Musa Anter Parkı'nda düzenlenen 'barış' mitingine HDP Eş Genel Başkanı Selahattin Demirtaş ile birlikte HDP il ve bölge milletvekilleri ile HDP ve DBP'li yöneticiler katıldı. Halkın yoğun ilgi gösterdiği miting öncesi geniş güvenlik önlemleri alındı.
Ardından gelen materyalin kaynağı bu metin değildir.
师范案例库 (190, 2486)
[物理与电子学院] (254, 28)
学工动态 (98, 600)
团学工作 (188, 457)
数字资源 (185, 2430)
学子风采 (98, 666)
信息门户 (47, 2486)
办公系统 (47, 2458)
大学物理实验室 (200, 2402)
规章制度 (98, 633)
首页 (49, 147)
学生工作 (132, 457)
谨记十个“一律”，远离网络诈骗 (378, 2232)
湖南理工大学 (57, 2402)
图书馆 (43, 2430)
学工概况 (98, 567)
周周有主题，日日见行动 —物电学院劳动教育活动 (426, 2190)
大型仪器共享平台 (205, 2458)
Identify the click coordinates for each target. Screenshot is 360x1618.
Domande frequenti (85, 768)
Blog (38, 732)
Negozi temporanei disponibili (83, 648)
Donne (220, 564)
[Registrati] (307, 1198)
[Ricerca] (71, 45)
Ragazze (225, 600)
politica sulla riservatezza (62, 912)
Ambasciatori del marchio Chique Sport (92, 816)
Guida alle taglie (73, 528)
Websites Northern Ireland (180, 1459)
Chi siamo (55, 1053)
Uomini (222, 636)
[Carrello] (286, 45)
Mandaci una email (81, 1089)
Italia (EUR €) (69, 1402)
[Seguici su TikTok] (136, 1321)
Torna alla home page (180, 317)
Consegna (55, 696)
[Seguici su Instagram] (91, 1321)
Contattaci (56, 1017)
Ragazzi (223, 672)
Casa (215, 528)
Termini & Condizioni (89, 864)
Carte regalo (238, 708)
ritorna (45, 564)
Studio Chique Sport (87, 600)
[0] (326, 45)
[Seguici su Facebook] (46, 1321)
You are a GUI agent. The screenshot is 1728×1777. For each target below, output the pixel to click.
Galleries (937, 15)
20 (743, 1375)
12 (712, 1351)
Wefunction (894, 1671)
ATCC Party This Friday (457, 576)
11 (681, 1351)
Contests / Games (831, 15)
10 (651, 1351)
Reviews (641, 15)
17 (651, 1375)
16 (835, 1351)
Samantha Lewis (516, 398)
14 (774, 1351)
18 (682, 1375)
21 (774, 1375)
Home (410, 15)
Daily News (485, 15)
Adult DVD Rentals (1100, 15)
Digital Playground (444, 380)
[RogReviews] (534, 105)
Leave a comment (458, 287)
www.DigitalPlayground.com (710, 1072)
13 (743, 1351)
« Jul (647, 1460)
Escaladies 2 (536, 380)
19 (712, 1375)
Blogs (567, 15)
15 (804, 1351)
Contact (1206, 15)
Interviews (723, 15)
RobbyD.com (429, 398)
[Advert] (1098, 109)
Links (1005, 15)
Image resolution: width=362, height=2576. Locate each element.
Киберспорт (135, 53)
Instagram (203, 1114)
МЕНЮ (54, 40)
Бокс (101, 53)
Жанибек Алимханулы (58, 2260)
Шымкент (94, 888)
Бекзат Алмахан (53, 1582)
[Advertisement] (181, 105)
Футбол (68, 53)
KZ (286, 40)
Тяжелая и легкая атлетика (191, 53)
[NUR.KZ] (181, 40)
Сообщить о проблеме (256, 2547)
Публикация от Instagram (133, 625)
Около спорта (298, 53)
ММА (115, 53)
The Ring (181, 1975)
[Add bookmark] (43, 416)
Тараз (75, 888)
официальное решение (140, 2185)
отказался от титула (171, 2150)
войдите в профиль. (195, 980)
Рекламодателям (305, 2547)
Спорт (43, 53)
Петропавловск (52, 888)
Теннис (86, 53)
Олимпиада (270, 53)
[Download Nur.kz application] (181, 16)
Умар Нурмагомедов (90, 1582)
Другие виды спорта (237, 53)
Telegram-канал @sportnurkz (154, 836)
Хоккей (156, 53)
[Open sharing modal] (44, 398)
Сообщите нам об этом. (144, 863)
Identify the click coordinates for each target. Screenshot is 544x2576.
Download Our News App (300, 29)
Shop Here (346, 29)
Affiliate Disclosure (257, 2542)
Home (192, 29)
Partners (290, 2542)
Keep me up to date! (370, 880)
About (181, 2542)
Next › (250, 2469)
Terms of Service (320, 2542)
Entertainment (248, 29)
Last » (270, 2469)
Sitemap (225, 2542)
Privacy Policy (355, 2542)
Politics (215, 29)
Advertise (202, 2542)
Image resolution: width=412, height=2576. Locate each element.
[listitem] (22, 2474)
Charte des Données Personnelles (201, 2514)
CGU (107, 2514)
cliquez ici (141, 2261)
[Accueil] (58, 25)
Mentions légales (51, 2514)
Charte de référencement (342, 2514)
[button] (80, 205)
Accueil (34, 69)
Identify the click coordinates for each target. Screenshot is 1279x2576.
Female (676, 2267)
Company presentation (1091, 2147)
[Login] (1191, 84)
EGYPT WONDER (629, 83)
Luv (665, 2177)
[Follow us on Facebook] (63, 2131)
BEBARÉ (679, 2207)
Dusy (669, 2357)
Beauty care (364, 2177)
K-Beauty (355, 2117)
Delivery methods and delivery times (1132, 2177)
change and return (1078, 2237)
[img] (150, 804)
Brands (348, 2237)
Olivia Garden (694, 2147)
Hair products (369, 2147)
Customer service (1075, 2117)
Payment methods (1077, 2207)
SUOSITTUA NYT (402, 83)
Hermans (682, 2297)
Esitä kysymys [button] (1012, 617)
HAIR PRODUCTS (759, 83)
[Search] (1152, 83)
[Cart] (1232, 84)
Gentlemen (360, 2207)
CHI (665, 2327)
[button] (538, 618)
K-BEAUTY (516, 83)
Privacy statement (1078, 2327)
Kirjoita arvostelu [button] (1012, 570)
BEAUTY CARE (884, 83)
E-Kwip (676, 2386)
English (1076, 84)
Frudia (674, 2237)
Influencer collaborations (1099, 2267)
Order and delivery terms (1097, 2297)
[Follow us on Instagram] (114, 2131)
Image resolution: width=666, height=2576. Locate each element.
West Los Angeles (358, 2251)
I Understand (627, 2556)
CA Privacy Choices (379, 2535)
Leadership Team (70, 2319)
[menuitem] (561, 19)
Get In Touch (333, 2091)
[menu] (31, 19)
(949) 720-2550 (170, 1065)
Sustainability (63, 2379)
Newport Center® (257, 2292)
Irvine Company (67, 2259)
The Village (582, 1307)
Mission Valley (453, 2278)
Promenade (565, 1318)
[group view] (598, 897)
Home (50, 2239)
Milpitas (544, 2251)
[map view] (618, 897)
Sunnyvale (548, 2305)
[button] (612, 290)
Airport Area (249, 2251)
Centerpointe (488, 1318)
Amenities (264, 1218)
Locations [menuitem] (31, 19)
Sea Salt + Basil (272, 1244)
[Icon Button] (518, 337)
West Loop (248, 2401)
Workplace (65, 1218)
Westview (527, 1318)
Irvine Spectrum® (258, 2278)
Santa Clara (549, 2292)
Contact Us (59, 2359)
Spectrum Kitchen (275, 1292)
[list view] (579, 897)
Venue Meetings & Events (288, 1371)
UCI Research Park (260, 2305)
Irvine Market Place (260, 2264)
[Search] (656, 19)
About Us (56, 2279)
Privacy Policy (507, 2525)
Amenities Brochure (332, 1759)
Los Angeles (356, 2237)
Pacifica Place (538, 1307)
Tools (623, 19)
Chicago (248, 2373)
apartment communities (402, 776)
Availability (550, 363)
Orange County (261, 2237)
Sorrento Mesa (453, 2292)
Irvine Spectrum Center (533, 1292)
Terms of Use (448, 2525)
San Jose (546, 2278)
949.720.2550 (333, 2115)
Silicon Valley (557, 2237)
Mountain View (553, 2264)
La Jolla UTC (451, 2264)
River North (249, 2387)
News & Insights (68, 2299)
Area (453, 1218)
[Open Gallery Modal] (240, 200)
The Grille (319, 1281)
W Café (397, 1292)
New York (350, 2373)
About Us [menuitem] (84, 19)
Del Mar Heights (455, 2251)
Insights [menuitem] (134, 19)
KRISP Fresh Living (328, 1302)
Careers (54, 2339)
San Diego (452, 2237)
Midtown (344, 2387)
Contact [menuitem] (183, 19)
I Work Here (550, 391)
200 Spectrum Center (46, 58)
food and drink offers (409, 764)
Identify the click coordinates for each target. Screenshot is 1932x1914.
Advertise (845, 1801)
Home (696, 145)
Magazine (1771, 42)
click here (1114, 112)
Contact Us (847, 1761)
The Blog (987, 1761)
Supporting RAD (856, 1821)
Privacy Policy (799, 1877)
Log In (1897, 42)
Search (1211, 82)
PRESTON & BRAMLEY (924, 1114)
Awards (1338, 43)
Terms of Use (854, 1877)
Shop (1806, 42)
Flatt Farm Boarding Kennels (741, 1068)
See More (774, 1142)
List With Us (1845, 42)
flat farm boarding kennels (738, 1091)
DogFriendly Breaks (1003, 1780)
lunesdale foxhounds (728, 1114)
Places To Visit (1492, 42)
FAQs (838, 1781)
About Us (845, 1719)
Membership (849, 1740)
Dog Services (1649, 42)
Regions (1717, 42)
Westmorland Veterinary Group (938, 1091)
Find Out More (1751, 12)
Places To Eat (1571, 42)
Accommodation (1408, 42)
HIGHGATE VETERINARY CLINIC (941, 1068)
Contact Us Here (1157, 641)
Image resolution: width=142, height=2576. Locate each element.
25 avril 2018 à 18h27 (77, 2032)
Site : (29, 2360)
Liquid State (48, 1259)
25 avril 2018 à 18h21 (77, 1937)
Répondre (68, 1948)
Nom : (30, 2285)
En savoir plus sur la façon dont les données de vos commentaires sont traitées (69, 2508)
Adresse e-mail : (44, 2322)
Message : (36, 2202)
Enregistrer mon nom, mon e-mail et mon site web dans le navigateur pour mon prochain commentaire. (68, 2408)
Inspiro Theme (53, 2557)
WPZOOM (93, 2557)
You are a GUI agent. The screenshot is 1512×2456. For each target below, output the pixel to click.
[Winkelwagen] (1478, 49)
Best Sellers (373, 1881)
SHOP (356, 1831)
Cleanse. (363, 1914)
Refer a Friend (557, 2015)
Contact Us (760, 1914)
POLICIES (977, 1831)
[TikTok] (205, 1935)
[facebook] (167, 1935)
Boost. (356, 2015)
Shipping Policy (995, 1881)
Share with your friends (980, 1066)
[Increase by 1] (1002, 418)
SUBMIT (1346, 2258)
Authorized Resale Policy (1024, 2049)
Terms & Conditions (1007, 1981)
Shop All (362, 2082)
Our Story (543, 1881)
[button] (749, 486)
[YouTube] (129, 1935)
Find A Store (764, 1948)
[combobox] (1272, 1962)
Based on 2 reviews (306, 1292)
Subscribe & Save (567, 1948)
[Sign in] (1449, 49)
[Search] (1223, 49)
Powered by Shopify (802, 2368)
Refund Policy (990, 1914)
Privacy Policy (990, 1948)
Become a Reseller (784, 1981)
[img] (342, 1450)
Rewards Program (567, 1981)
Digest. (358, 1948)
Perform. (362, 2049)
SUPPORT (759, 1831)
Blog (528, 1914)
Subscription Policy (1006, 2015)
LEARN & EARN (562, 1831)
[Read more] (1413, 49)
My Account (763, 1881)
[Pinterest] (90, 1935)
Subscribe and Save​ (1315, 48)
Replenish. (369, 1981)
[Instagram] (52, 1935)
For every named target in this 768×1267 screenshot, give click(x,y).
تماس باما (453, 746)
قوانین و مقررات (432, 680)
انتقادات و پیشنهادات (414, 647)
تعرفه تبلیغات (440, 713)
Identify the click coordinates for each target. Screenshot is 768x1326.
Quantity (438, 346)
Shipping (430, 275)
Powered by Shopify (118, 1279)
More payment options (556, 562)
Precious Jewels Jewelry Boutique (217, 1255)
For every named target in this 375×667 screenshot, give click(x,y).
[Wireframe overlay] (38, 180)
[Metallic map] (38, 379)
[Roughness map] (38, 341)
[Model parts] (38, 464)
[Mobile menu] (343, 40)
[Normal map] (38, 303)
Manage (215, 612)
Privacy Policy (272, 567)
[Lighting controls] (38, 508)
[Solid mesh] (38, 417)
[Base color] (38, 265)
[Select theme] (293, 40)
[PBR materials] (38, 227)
Sahneye ilk olarak HDP Van İl Eş Başkanı Derya Hayva çıktı. Hayva yaptığı kısa konuşmada; “Tüm dünyaya sesleniyorum; barışa hasret tüm halkları selamlıyorum. HDP kardeşliğin çatısıdır. HDP özgürlüktür. Bizim için özgür olmak, bir olmak, kardeş olmak demektir. Bu noktada Sayın Öcalan'a çok şey borçluyuz. Biz barışın sözünü verdik. Bu topraklar, bu güneş buna şahittir.” dedi.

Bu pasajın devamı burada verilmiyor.